◆ Given request
Reproduce every line of the listing below verbatim, keeping the original order and leaving nothing out.

◆ Input for this task
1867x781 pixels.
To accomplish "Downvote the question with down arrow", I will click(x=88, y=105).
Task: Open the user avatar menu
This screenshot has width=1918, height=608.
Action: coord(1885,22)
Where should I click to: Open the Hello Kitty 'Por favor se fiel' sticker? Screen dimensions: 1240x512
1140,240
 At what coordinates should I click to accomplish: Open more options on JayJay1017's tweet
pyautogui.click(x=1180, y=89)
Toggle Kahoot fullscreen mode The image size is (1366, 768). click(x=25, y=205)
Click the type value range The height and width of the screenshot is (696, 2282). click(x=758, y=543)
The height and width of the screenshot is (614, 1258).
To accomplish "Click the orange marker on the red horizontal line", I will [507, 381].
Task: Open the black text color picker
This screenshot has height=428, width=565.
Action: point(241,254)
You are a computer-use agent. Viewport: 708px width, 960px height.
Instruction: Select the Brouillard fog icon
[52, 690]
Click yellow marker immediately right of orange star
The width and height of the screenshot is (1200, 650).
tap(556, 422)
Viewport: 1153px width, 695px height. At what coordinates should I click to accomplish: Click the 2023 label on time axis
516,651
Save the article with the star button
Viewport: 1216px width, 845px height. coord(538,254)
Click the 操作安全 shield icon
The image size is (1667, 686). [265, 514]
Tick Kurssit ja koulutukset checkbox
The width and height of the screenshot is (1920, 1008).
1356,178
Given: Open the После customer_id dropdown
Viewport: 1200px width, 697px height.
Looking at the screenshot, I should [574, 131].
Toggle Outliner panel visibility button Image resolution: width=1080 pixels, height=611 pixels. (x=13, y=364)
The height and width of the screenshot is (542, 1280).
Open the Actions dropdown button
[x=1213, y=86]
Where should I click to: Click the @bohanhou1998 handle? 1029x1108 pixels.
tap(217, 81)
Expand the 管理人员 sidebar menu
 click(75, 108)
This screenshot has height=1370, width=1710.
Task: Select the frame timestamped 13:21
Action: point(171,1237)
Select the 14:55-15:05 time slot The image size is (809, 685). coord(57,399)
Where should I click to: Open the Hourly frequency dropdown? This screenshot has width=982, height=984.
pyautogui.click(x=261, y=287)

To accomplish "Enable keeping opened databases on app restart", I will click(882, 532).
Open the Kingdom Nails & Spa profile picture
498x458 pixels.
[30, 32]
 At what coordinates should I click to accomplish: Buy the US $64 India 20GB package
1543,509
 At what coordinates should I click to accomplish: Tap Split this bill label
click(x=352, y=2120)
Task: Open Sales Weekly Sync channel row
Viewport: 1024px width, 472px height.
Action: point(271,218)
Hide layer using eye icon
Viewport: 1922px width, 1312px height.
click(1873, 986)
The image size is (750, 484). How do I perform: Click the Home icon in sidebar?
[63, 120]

◆ Solution
1867x781 pixels.
To accomplish "Downvote the question with down arrow", I will click(x=88, y=105).
Task: Open the user avatar menu
This screenshot has width=1918, height=608.
Action: coord(1885,22)
Where should I click to: Open the Hello Kitty 'Por favor se fiel' sticker? Screen dimensions: 1240x512
1140,240
 At what coordinates should I click to accomplish: Open more options on JayJay1017's tweet
pyautogui.click(x=1180, y=89)
Toggle Kahoot fullscreen mode The image size is (1366, 768). click(x=25, y=205)
Click the type value range The height and width of the screenshot is (696, 2282). click(x=758, y=543)
The height and width of the screenshot is (614, 1258).
To accomplish "Click the orange marker on the red horizontal line", I will [507, 381].
Task: Open the black text color picker
This screenshot has height=428, width=565.
Action: point(241,254)
You are a computer-use agent. Viewport: 708px width, 960px height.
Instruction: Select the Brouillard fog icon
[52, 690]
Click yellow marker immediately right of orange star
The width and height of the screenshot is (1200, 650).
tap(556, 422)
Viewport: 1153px width, 695px height. At what coordinates should I click to accomplish: Click the 2023 label on time axis
516,651
Save the article with the star button
Viewport: 1216px width, 845px height. coord(538,254)
Click the 操作安全 shield icon
The image size is (1667, 686). [265, 514]
Tick Kurssit ja koulutukset checkbox
The width and height of the screenshot is (1920, 1008).
1356,178
Given: Open the После customer_id dropdown
Viewport: 1200px width, 697px height.
Looking at the screenshot, I should [574, 131].
Toggle Outliner panel visibility button Image resolution: width=1080 pixels, height=611 pixels. (x=13, y=364)
The height and width of the screenshot is (542, 1280).
Open the Actions dropdown button
[x=1213, y=86]
Where should I click to: Click the @bohanhou1998 handle? 1029x1108 pixels.
tap(217, 81)
Expand the 管理人员 sidebar menu
 click(75, 108)
This screenshot has height=1370, width=1710.
Task: Select the frame timestamped 13:21
Action: point(171,1237)
Select the 14:55-15:05 time slot The image size is (809, 685). coord(57,399)
Where should I click to: Open the Hourly frequency dropdown? This screenshot has width=982, height=984.
pyautogui.click(x=261, y=287)

To accomplish "Enable keeping opened databases on app restart", I will click(882, 532).
Open the Kingdom Nails & Spa profile picture
498x458 pixels.
[30, 32]
 At what coordinates should I click to accomplish: Buy the US $64 India 20GB package
1543,509
 At what coordinates should I click to accomplish: Tap Split this bill label
click(x=352, y=2120)
Task: Open Sales Weekly Sync channel row
Viewport: 1024px width, 472px height.
Action: point(271,218)
Hide layer using eye icon
Viewport: 1922px width, 1312px height.
click(1873, 986)
The image size is (750, 484). How do I perform: Click the Home icon in sidebar?
[63, 120]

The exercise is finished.